The checkout platform Bolt — not to be confused with the blockchain startup Bolt Labs, the hardware investor Bolt, or the ride-sharing firm formerly known as Taxify — today announced that it recently closed a $75 million funding round. The infusion comes after a year during which Bolt processed over $1 billion in retail transactions, saw a 10 times uptick in the size of its shopper network, and added more than 250,000 shoppers to its network every month.
While consumer spending in the U.S. dipped last month year-over-year, on the whole, the pandemic has supercharged ecommerce. According to data from IBM’s U.S. Retail Index, business closures and shelter-in-place orders accelerated the shift away to digital shopping by five years, with online shopping projected to grow nearly 20% in 2020. Based on the survey data from BMC and Mercatus, ecommerce grocery orders alone totaled $5.9 billion, up 3.6% from $5.7 billion in August, the most recent prior-month data available.
San Francisco-based Bolt, which was founded in 2014 by Eric Feldman and Ryan Breslow, provides several tools designed to streamline web transactions. Bolt’s business model initially revolved around currency in online checkouts, but Breslow and Feldman decided to shift focus to lower-hanging ecommerce fruit. The two and their team spent the better part of three years developing technology around checkout and fraud detection that integrates with platforms like Shopify, Magento, BigCommerce, Woocommerce, and Salesforce Commerce Cloud.
Bolt claims its checkout page is up to 10 times faster than the competition, thanks to a preprocessing technique that loads elements in less than a second. The flow doesn’t require customers to enter a billing address, and its mobile experience is no-scroll and above-the-fold, with a post-checkout registration model. Shoppers can choose to sign up for an account after they’ve entered their payment information.
To reduce fraud, Bolt captures mouse pointer locations, typing speeds and accuracies, copying and pasting behaviors, and other browsing, cart, and checkout data. Its machine learning algorithms analyze over 200 variables on each transaction, and a dedicated team reviews every declined transaction. Customers flagged as potentially malicious are afforded the chance to provide additional information to get their orders approved.

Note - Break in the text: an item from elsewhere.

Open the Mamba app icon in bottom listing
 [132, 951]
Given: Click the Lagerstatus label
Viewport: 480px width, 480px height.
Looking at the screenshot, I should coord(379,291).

Bolt charges a flat, percentage-based fee per transaction. It matches processing fees and claims that the average customer realizes cost savings of 10-50%, which works out to about $25 million in new revenue. More than 100 merchants had the platform deployed into production as of January 2018, including Burt’s Bees, Swiss Gear, Milk Makeup, and others.
Last month, Bolt announced a partnership with Authentic Brand Group (ABG) to work together to bring the former’s checkout experience that spans all of the latter’s retailers. The experience is already live with Forever21, Bolt says, and will expand to other ABG companies including Lucky Brand, Brooks Brothers, Aéropostale, Juicy Couture, Nine West, Volcom, and Nautica.
Bolt’s latest round, which brings the company’s total raised to over $215 million, was led by General Atlantic and WestCap, with participation from existing investors Activant Capital and Tribe Capital. Angel investors in Bolt include founders and retail executives at Allbirds, Athleta, Crocs, Jet.com, and Revolve, as well as technology executives from Venmo, PayPal, and Magento.